Start with the trainer’s recent form. Check their last 14 days: how many runners, how many winners, what is the current strike rate? A trainer hitting at 25 percent over the last fortnight is in form. A trainer at 5 percent is not. This takes 30 seconds on any major racing site. If the trainer is running cold, it does not eliminate the horse, but it does lower your confidence. Stables go through flat patches — staff illness, a virus in the yard, a run of bad luck with the draw — and those patches are real. They show up in the numbers before anyone announces them publicly.

Next, check the trainer’s record at today’s course. If they have a 30 percent strike rate at Newbury but only 8 percent at Kempton, and today’s race is at Kempton, adjust accordingly. Course records over 30 or more runners are reliable. Below that, treat the data as suggestive rather than definitive.

Then check the jockey. Is this the trainer’s first-choice rider? If yes, the stable is serious about the horse’s chance. If it is a replacement booking — the first jockey is riding elsewhere — find out whether the replacement is an upgrade, a sidegrade, or a downgrade. An upgrade (a more experienced rider stepping in) is a positive signal. A downgrade (an apprentice replacing a senior jockey) may indicate the stable is less confident, or it may indicate the horse needs the weight allowance the apprentice claims. Context matters.

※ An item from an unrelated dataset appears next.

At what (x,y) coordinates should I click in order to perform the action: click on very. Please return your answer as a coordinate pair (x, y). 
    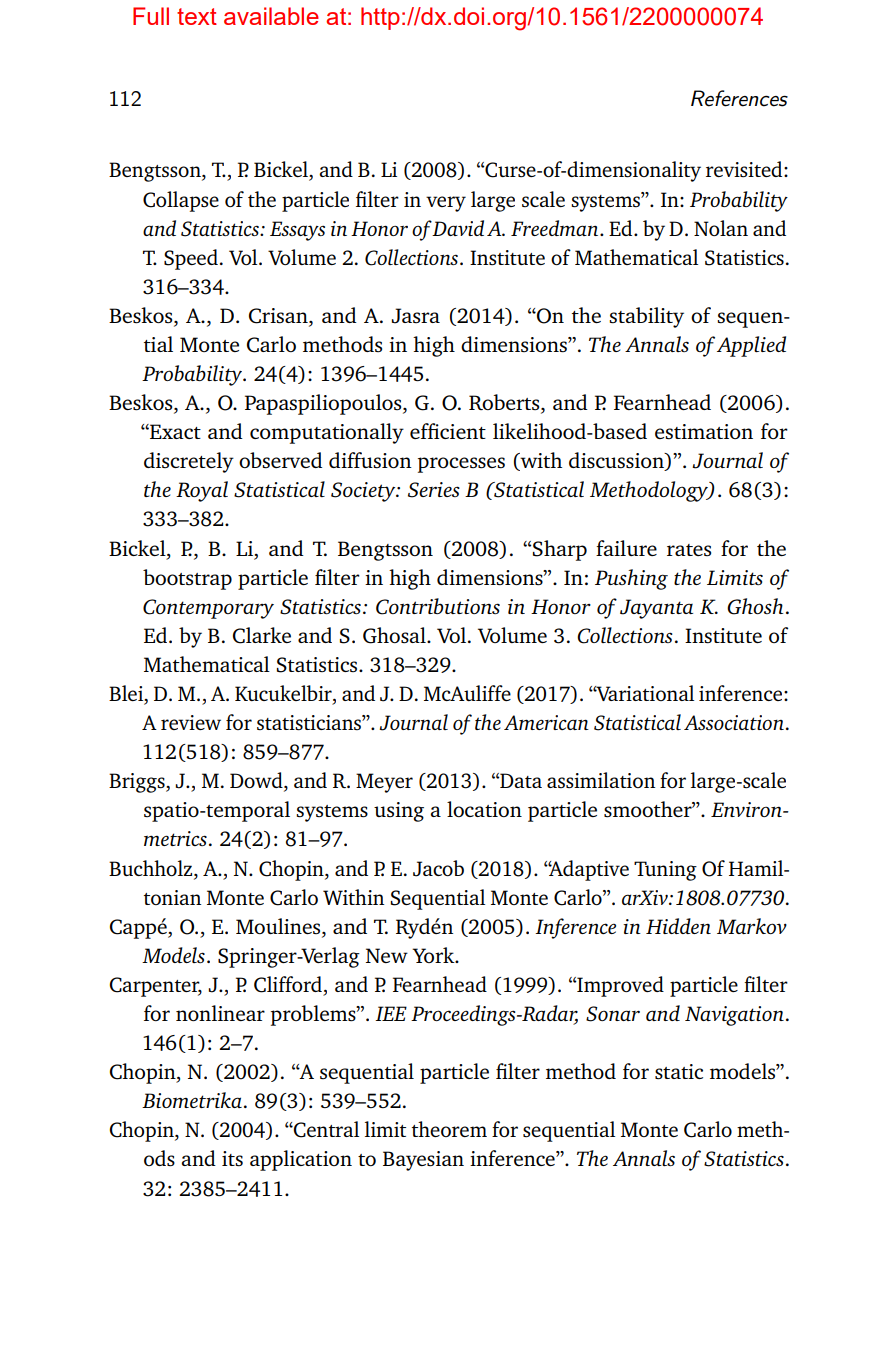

Check the trainer-jockey combination record if the pairing is not a regular one. A one-off booking of a freelance jockey who has never ridden for this yard tells you less than a regular partnership with a proven track record together.

Putting It Together

Finally, look for non-statistical signals. Has the horse been fitted with new headgear? Has it been gelded since its last run? Has the trainer been quoted in the morning press about this horse? Is the price shorter than the form suggests it should be? None of these signals alone is enough to make a bet. But when the stats and the signals align — a trainer in form, at a course they excel at, with their first-choice jockey, on a horse whose price has shortened overnight — you have a confluence of positive indicators that justifies a higher degree of confidence in the selection.

Five minutes per horse, applied consistently, across every race you study. That is the routine. Consider the broader context: a 20-year study of British racing showed that market favourites win roughly 34 percent of the time, and the trainers and jockeys behind those favourites are disproportionately drawn from a small pool of elite connections. The connections data will not make you a winner on its own. But it will prevent you from backing horses where the trainer, the jockey, or both are quietly telling you the answer is no.